Based on insights from Timothy Calkins
For Kellogg’s Tim Calkins, there’s plenty to learn from brands that make smart decisions—like Geico’s commitment to its memorable tagline: “15 minutes can save you 15 percent or more on car insurance.”
There’s probably even more to learn from the brands that mess up.
From United Airlines forcibly removing a passenger from an overbooked flight to Sea World’s long, slow trickle of negative publicity, Calkins’s much-lauded blog Building Strong Brands is the place to go for insightful takes on brands in the news.
“I hope my blog encourages people to think a bit more deeply about brands, marketing, and communication more broadly,” says Calkins, a clinical professor of marketing at Kellogg.
If you are unfamiliar with his blog, here’s a preview of what you’ve been missing.
A “Pay Your Age” Fiasco
By all accounts, Build-A-Bear’s recent “Pay Your Age Day” promotion was an utter disaster. Crowded stores, long lines, and “safety concerns” forced the stuffed-animal retailer to shut down what was intended to be an all-day event by 11 a.m.

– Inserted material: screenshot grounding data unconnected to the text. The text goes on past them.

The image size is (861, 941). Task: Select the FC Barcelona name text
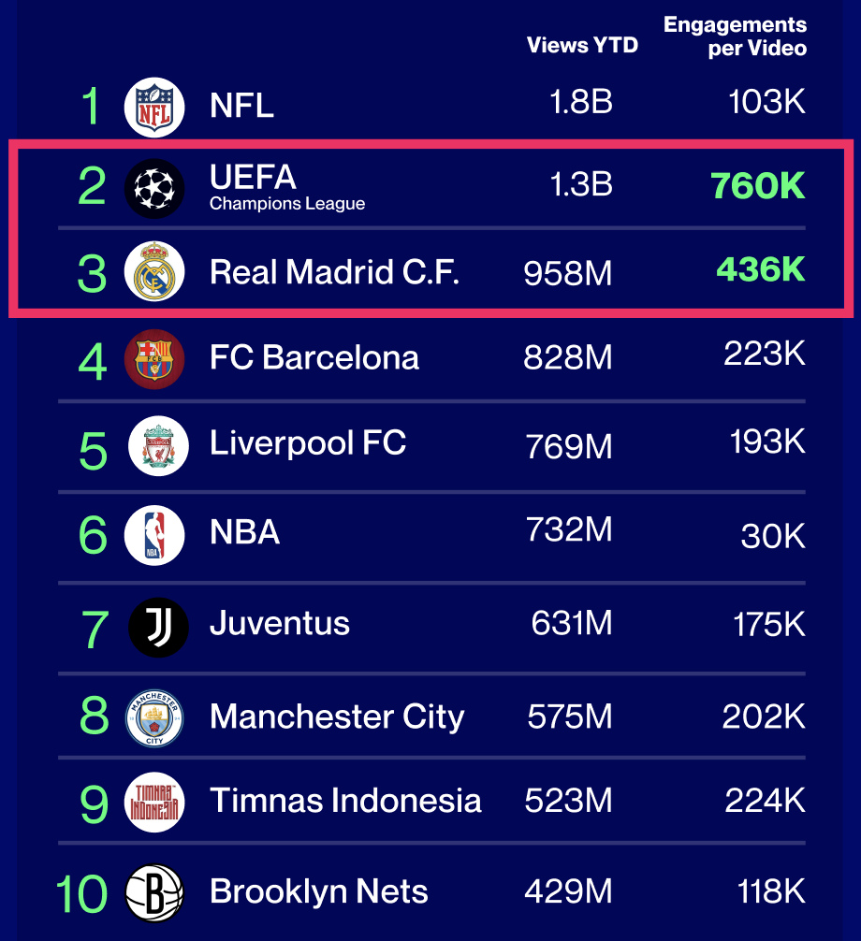pos(314,358)
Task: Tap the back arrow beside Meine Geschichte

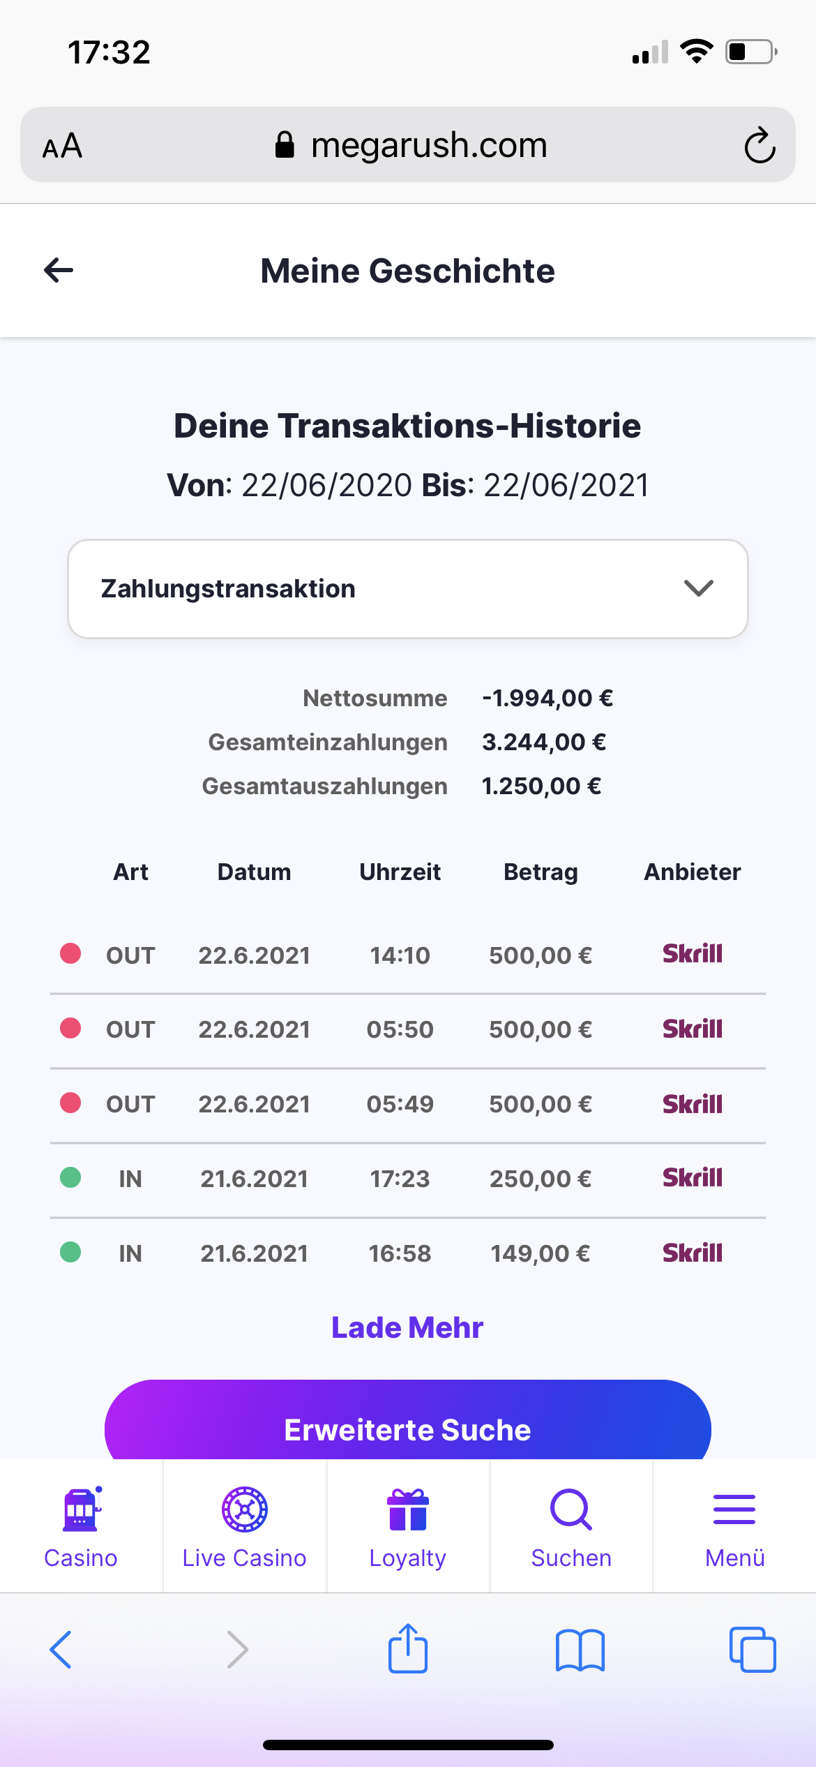Action: coord(59,270)
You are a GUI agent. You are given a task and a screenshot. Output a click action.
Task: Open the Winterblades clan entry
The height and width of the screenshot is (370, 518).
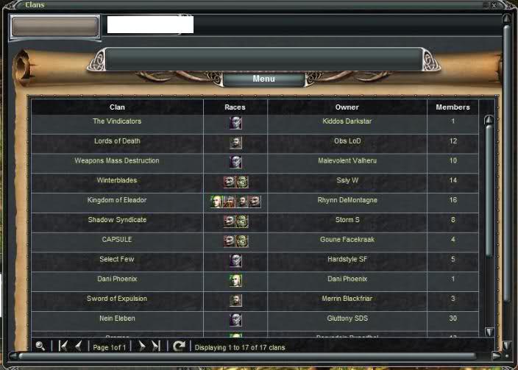point(117,180)
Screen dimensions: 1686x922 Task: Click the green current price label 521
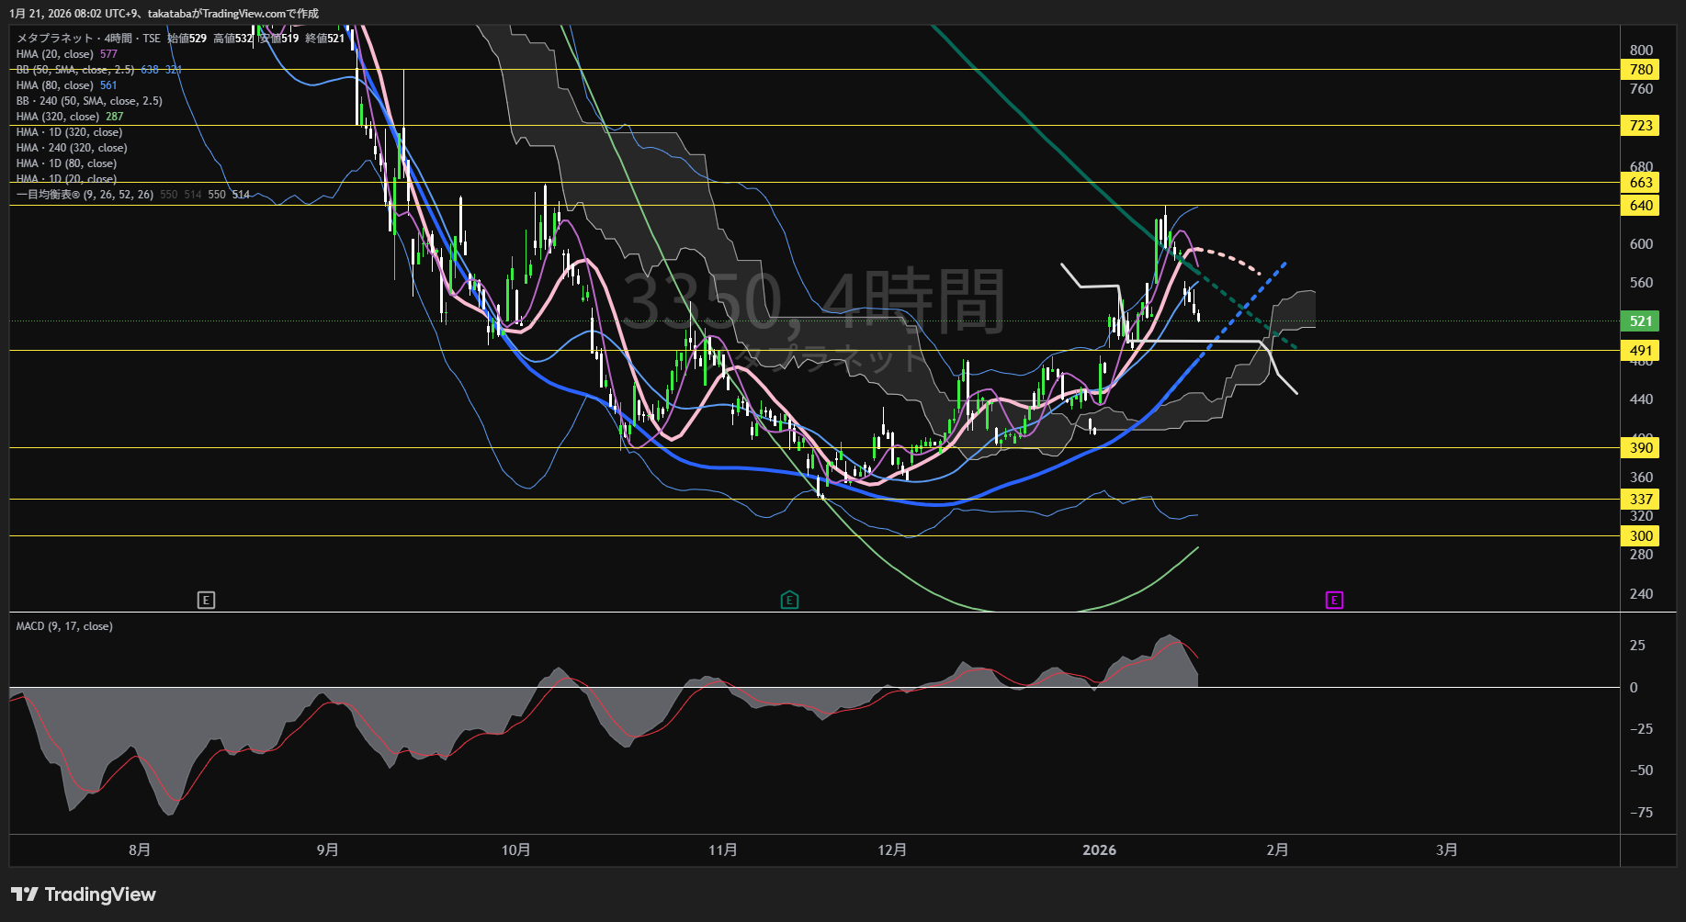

Clearly, the day marked a low point for the retailer. After all, no company wants to be associated with crying children. But as Calkins wrote in a recent post, Build-A-Bear’s brand may experience a less obvious—and potentially more insidious—hit for quite some time.
By offering its products at $3 or $5—if even for a day—the company may have set the expectation that this is all that its product should cost. “Pricing is complicated,” writes Calkins, “especially for items that aren’t easy to compare. What is the right price for a home robot? I have no idea. How about a flying personal drone that can get you to your work? Not a clue.”
So consumers use what a product does cost as a reference. “For many people, the correct price for an iTunes song is 99 cents, only because that’s where Apple started,” Calkins explains. Now that some people have seen a stuffed narwhal or T-Rex go for a handful of dollars, their willingness to pay could be influenced “for many years to come.”
Freedom for All
In another recent post, Calkins explains why he thinks Budweiser’s creatively named new Freedom Reserve Red Lager—“inspired by a recipe that George Washington wrote in his journal in 1757”—is a good idea, though unlikely to be a blockbuster.
Or check out this post on Fifth Third Bank’s acquisition of MB Financial Bank. “The move,” writes Calkins, “gives Cincinnati-based Fifth Third an opportunity to do something it should have done a long time ago—drop its ridiculous brand name.”
Timothy Calkins is the Clinical Professor of Marketing.